A young man walked slowly across the grocery store parking lot, headed inside to pick up a few things for dinner.
Along the way, he slowed.
Up ahead, a silver sports car sat parked near the entrance. Sleek lines. Top down. Polished. The kind of car designed to be looked at.
Right next to it was parked an older sedan. Tan paint, dulled by years of sun. A scratch along the rear door. The kind of car you’d walk past a hundred times and never remember.
He paused for a moment to take in the contrast.
Then he noticed the people.
Almost everyone glanced at the sports car. Some lingered. A few pulled out their phones. A father pointed it out to his son. One older man slowed his cart to a stop and stood there for a moment as if to savor the sight.
Nobody, it seemed to him, looked twice at the older car.
It was obvious, watching the spectacle, which of the cars was more admired and which of the two drivers most of these people would rather be.
But wait, he thought. We don’t know anything about these drivers. All we see is the car they are driving.
It is true that the driver of the sports car may be a successful businessman who grew up with nothing and made himself into a man with more money than he knew what to do with. But we don’t know that to be true.
He might be drowning in debt, leasing a lifestyle he can’t afford, terrified of the day the bill comes due.
Do we know if he is a generous man? Would we think highly of him if we knew every dollar of his income was spent on himself and never on anyone else? Or what sacrifices were made at home in order to buy the car?
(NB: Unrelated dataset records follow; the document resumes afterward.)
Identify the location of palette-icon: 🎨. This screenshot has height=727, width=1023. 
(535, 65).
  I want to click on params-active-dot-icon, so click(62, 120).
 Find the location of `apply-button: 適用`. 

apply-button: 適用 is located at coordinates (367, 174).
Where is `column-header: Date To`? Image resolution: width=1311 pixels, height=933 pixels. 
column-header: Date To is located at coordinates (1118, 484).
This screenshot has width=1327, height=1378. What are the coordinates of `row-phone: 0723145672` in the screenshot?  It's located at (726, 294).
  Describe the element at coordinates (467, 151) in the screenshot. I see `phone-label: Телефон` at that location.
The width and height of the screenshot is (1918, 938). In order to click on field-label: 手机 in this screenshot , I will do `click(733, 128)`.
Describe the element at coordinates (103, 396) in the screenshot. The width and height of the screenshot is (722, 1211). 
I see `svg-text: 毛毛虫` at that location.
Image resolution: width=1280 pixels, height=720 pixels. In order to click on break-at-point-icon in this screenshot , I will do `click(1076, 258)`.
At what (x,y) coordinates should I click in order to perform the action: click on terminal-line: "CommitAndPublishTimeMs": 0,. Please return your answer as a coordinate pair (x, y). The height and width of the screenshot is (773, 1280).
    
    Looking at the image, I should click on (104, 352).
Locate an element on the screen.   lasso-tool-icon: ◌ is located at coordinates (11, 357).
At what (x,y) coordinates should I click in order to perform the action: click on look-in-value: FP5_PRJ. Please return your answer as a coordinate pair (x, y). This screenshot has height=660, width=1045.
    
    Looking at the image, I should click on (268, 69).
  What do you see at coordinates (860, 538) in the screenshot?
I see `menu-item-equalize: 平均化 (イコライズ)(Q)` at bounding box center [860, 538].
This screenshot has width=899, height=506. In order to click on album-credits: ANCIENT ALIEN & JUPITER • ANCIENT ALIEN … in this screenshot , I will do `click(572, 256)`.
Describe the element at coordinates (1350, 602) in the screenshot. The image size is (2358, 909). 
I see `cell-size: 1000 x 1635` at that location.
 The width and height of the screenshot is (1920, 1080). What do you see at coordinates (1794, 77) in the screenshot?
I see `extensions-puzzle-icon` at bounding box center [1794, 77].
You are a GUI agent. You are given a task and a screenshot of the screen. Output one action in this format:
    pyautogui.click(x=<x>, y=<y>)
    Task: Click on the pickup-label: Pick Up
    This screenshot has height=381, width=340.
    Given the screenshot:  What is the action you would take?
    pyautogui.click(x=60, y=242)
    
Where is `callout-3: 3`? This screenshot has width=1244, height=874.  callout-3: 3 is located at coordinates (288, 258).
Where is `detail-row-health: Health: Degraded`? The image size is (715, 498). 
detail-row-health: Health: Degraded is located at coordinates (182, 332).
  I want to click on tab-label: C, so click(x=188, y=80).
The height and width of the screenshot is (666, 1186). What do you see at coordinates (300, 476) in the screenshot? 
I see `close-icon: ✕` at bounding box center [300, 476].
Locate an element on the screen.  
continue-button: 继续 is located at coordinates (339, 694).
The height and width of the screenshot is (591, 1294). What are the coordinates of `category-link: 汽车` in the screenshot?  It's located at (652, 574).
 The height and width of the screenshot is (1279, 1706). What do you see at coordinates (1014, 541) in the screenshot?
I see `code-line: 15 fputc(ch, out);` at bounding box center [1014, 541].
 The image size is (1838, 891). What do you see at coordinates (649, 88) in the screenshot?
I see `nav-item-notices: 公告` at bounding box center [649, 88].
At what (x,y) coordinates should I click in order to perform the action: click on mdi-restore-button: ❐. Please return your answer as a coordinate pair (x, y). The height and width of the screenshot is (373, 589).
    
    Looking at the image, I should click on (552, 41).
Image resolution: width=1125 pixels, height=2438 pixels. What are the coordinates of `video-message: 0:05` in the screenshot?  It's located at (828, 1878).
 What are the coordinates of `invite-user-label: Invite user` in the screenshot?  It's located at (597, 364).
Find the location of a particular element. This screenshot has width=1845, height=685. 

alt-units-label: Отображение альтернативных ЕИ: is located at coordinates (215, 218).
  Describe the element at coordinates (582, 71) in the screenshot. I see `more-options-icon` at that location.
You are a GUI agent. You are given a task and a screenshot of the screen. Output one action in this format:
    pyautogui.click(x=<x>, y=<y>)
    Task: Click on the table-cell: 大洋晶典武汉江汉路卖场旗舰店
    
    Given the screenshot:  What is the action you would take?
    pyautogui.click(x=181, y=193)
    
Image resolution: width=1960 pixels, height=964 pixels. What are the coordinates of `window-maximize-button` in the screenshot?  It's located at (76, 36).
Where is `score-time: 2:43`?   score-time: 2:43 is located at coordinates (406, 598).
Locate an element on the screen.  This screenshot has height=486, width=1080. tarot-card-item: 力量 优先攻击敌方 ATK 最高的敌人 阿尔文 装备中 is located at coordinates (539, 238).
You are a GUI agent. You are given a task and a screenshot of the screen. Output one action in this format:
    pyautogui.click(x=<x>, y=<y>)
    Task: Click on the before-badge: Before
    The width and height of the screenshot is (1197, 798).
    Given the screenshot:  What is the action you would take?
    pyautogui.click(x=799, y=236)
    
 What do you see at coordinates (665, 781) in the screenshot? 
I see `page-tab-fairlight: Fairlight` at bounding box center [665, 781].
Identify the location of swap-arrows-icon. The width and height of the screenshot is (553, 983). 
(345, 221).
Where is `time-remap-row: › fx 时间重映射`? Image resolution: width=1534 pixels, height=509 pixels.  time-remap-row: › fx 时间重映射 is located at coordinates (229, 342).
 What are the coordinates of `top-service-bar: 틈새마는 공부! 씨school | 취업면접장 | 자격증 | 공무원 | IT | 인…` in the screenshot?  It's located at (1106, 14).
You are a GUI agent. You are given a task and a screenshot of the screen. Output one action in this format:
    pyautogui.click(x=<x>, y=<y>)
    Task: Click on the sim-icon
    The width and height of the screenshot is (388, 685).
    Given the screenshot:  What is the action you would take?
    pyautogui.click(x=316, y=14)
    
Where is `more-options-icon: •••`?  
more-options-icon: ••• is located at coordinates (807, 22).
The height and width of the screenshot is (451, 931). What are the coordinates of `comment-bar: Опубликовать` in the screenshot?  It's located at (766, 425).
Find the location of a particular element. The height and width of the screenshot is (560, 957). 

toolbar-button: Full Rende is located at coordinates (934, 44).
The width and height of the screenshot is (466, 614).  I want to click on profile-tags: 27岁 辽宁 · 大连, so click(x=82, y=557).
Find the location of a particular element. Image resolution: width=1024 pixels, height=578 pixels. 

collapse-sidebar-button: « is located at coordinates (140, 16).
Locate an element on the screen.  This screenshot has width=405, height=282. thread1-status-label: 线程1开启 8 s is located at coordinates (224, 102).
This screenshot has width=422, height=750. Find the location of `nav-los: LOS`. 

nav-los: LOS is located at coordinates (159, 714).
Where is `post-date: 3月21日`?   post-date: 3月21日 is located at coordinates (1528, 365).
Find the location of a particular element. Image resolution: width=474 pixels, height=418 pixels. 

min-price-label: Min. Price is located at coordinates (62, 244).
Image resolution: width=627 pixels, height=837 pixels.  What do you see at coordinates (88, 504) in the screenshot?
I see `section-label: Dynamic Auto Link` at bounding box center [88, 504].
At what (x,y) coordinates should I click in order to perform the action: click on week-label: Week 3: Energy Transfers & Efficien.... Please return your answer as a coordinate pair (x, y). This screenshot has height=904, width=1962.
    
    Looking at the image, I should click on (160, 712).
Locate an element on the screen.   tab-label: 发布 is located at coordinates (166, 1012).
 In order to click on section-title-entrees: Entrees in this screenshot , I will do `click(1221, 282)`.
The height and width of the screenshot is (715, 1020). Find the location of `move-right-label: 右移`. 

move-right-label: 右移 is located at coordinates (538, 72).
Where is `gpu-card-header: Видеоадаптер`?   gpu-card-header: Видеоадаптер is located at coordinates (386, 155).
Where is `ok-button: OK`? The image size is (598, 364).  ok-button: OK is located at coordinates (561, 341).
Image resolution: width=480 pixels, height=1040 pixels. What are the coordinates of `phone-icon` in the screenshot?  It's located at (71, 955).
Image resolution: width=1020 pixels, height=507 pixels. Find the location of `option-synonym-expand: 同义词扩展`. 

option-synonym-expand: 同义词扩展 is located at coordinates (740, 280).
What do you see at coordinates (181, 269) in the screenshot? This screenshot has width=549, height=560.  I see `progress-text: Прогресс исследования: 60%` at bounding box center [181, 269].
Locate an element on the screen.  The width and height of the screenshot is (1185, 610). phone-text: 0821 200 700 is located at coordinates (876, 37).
And what really do we know about the driver of the older car?
Perhaps her husband left years ago and she scrapes by working two jobs to provide for her children. Maybe she spent her entire life lovingly teaching kindergarten children how to read. Maybe she paid off the old vehicle a decade ago and has been sending the savings to a sponsored child overseas ever since. Maybe she could afford something nicer but decided, long ago, that nicer wasn’t the point.
Or maybe she’s none of those things.
We don’t know. That’s the point. We simply don’t know.
Material possessions are a terrible way to measure success. A rich heart may be under a poor coat; and a poor heart may live under a rich coat.
But strolling through the parking lot that Saturday morning, the young man realized something. Our society often measures success in all the wrong ways.
A piece of metal in a parking lot never tells the whole story. Or, maybe it does—and we’re just learning the wrong lessons.